America has faced crises before, of course, from its founding to Pearl Harbor to 9/11. (As historian Jay Sexton puts it, ours is A Nation Forged by Crisis.) Still even in the aftermath of the election of 1860, which resulted in the rapid secession of seven states, President James Buchanan gave way to President Abraham Lincoln. Yes, there have been cases when political campaigns, elections, and government at the local, state, and national levels have been met with riots, attacks, assassination attempts, and even insurrection. Some of these shameful episodes, such as in the horrific 1898 Wilmington Massacre in North Carolina, in which white insurrectionists seized control of the government and murdered scores of African Americans, deserve wider recognition. Still, none of these events offered as credible a challenge to the sanctity of the tradition of quadrennial presidential inaugurations as the crisis of January 6.


“Crisis may beget crisis,” said President Franklin D. Roosevelt in 1940, but it has historically also created unity. It was a realization that George Washington made during his first inaugural address. Offering reflections “arising out of the present crisis” of the Revolution, Shays’ Rebellion, and the uncertainty of the first constitution (the Articles of Confederation), the first president described the new Constitution as born from the “voluntary consent of so many distinct communities.” The preservation of “the sacred fire of liberty,” Washington said, would be staked on the “experiment” in self-government “entrusted to the hands of the American people.” Calamities and times of hardship brought politicians, civilians, and the military together in shared cause—a pattern repeated over the centuries.

Four years later, in his second inaugural address—still the shortest of all time, at only 135 words—Washington pointed out the weight of the oath he was about to take, the same constitutionally prescribed oath that all his successors have taken, and how if he failed to live up to it he would be subjected “to the upbraidings of all who are now witnesses.” Four years after that, John Adams similarly promised “without hesitation, to lay myself under the most Solemn Obligations to support” the Constitution and said he “entertain[ed] no doubt of its continuance.” And four years after that, Thomas Jefferson appealed to his fellow countrymen to rise above partisanship, saying, “We are all Republicans, we are all Federalists.”

Joe Biden and Kamala Harris will take their oaths of office today.

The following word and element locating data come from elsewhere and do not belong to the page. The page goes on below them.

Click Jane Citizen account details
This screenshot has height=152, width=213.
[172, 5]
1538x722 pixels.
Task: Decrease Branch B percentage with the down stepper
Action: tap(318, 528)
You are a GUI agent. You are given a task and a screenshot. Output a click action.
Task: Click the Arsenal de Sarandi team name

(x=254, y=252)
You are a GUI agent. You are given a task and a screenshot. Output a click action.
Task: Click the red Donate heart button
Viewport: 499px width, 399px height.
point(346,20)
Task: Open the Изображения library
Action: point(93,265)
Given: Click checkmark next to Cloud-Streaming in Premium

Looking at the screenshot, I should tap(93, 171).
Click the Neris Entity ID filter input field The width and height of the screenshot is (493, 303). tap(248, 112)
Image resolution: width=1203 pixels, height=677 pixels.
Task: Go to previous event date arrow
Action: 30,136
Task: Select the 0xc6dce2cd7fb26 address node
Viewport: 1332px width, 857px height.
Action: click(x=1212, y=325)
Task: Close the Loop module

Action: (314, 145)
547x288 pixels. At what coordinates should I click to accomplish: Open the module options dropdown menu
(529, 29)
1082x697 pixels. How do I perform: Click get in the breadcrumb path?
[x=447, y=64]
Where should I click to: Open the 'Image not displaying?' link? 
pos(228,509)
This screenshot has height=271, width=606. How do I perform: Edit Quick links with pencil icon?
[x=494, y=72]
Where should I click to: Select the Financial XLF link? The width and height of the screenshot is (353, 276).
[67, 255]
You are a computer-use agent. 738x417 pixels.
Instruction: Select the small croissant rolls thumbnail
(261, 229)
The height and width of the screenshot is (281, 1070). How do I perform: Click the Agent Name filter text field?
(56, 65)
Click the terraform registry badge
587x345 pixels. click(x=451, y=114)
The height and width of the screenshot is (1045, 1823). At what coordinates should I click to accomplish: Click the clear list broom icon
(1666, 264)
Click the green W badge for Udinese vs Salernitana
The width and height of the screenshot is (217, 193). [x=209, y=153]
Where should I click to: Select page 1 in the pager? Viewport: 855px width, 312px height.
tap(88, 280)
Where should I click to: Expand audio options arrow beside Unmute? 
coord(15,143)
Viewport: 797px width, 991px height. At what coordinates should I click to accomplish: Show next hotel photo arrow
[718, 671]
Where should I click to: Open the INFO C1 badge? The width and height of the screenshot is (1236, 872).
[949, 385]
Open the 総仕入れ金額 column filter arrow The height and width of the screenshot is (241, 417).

But they aren’t alone. While the wording differs from office to office, millions of Americans—members of Congress, executive branch officials, civil servants, officers and enlisted members of the military (as the Joint Chiefs recently reminded us), and many other citizens in varying ways—have sworn oaths or taken pledges to “defend the Constitution of the United States.”

Whether or not you’ve taken a similar oath, today’s Inauguration Day offers a chance for all of us to renew our belief in America’s founding principles. Such a revival is not dependent solely on the ascent of a lone individual, but on the chance for a shared national commitment to the example of Washington, Adams, and Jefferson in the hopes of centuries more of peaceful transitions.